── RECORDS TO PROCESS

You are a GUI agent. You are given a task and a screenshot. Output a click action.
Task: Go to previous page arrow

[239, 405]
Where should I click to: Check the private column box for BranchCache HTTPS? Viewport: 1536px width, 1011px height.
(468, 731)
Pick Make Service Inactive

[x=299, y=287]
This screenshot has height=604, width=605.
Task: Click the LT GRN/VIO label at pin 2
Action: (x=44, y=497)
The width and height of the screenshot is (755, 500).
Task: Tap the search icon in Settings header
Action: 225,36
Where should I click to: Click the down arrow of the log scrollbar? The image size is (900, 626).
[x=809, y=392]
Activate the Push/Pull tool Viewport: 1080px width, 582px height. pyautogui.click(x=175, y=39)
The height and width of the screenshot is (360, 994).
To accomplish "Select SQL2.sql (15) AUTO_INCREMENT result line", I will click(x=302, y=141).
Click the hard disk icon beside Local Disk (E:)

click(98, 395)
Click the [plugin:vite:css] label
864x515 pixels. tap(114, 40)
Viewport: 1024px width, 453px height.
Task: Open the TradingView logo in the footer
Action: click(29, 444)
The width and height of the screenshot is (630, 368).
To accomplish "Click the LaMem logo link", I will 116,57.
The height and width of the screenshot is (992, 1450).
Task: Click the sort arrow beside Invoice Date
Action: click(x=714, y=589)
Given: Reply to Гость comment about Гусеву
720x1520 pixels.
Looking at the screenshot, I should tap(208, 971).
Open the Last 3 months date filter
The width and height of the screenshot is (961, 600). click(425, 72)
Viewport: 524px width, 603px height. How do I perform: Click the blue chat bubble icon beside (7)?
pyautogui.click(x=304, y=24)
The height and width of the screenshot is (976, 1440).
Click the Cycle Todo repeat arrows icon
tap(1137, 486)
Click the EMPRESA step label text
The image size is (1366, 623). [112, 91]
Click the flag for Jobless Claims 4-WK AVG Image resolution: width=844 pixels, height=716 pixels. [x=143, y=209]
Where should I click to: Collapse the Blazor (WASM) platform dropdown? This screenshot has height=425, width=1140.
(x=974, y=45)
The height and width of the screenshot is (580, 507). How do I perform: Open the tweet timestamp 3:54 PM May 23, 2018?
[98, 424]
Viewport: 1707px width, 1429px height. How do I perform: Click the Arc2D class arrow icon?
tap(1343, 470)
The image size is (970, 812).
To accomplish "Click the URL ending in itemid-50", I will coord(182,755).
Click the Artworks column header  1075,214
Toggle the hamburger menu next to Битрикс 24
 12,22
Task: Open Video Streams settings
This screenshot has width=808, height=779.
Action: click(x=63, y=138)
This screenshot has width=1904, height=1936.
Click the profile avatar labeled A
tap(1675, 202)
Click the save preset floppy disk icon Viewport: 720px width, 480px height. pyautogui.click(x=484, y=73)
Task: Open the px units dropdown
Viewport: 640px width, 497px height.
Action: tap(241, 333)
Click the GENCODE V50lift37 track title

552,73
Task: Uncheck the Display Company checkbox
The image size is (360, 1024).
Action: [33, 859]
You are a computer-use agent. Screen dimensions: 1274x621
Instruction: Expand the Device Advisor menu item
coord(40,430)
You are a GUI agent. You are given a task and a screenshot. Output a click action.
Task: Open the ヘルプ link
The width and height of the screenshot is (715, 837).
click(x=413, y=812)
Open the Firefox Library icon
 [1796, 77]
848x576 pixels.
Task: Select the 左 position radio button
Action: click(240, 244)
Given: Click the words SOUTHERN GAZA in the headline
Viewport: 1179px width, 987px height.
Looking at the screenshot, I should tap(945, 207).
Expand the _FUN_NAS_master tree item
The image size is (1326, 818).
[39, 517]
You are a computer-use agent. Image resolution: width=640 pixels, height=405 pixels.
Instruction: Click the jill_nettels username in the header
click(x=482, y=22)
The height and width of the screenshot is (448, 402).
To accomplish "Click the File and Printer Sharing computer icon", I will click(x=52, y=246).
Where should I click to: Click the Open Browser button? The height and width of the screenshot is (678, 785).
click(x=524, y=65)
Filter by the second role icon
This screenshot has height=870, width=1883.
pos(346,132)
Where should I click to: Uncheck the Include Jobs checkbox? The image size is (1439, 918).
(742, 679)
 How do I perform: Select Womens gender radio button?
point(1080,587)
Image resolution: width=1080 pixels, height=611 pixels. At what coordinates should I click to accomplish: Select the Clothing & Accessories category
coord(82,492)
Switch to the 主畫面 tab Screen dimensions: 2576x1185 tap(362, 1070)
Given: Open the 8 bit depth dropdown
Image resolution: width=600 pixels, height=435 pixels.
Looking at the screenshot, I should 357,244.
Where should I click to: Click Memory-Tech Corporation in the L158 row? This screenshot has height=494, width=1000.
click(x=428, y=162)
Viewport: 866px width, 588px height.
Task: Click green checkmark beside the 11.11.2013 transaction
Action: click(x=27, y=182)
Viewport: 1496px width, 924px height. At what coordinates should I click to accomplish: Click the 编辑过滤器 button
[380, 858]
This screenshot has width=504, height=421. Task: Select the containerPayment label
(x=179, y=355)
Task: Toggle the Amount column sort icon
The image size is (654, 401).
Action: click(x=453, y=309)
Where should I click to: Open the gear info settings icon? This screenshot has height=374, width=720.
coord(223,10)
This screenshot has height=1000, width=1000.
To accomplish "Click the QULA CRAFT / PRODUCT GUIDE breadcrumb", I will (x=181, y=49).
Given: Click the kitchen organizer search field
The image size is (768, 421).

────

Nothing but the lines above from the one containing "The height and width of the screenshot is (580, 507)." through the one containing "The image size is (970, 812)." should appear in the answer, each repeated exactly.

*TASK RESULT*
The height and width of the screenshot is (580, 507). How do I perform: Open the tweet timestamp 3:54 PM May 23, 2018?
[98, 424]
Viewport: 1707px width, 1429px height. How do I perform: Click the Arc2D class arrow icon?
tap(1343, 470)
The image size is (970, 812).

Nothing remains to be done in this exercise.